MATERIAL PROVIDED: Begin

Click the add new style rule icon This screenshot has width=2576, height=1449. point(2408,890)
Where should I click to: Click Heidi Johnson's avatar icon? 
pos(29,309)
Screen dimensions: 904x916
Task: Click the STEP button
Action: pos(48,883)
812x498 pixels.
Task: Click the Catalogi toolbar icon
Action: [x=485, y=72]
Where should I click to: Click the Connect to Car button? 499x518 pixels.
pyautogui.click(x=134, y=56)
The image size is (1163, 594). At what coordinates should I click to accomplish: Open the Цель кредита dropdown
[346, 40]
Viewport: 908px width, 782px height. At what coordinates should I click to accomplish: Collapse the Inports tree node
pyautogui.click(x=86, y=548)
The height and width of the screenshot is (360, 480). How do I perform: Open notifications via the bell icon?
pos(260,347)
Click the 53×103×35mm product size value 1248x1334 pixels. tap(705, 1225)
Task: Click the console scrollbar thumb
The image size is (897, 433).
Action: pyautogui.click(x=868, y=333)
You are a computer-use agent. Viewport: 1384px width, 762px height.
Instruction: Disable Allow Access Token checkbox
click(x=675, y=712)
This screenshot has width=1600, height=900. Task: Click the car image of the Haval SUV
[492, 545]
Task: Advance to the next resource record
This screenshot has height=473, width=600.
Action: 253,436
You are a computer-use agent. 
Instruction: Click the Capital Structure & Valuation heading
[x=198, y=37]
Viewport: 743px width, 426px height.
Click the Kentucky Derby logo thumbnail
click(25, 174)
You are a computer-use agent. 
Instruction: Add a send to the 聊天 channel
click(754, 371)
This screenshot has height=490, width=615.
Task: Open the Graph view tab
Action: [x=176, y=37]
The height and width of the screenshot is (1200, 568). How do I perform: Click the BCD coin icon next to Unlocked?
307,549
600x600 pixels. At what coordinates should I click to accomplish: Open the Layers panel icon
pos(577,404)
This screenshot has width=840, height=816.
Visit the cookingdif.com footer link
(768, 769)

MATERIAL PROVIDED: End

REQUIRED WORK >> Output every record above a second time, exactly.

OUTPUT >>
Click the add new style rule icon This screenshot has width=2576, height=1449. point(2408,890)
Where should I click to: Click Heidi Johnson's avatar icon? 
pos(29,309)
Screen dimensions: 904x916
Task: Click the STEP button
Action: pos(48,883)
812x498 pixels.
Task: Click the Catalogi toolbar icon
Action: [x=485, y=72]
Where should I click to: Click the Connect to Car button? 499x518 pixels.
pyautogui.click(x=134, y=56)
The image size is (1163, 594). At what coordinates should I click to accomplish: Open the Цель кредита dropdown
[346, 40]
Viewport: 908px width, 782px height. At what coordinates should I click to accomplish: Collapse the Inports tree node
pyautogui.click(x=86, y=548)
The height and width of the screenshot is (360, 480). How do I perform: Open notifications via the bell icon?
pos(260,347)
Click the 53×103×35mm product size value 1248x1334 pixels. tap(705, 1225)
Task: Click the console scrollbar thumb
The image size is (897, 433).
Action: pyautogui.click(x=868, y=333)
You are a computer-use agent. Viewport: 1384px width, 762px height.
Instruction: Disable Allow Access Token checkbox
click(x=675, y=712)
This screenshot has width=1600, height=900. Task: Click the car image of the Haval SUV
[492, 545]
Task: Advance to the next resource record
This screenshot has height=473, width=600.
Action: 253,436
You are a computer-use agent. 
Instruction: Click the Capital Structure & Valuation heading
[x=198, y=37]
Viewport: 743px width, 426px height.
Click the Kentucky Derby logo thumbnail
click(25, 174)
You are a computer-use agent. 
Instruction: Add a send to the 聊天 channel
click(754, 371)
This screenshot has height=490, width=615.
Task: Open the Graph view tab
Action: [x=176, y=37]
The height and width of the screenshot is (1200, 568). How do I perform: Click the BCD coin icon next to Unlocked?
307,549
600x600 pixels. At what coordinates should I click to accomplish: Open the Layers panel icon
pos(577,404)
This screenshot has width=840, height=816.
Visit the cookingdif.com footer link
(768, 769)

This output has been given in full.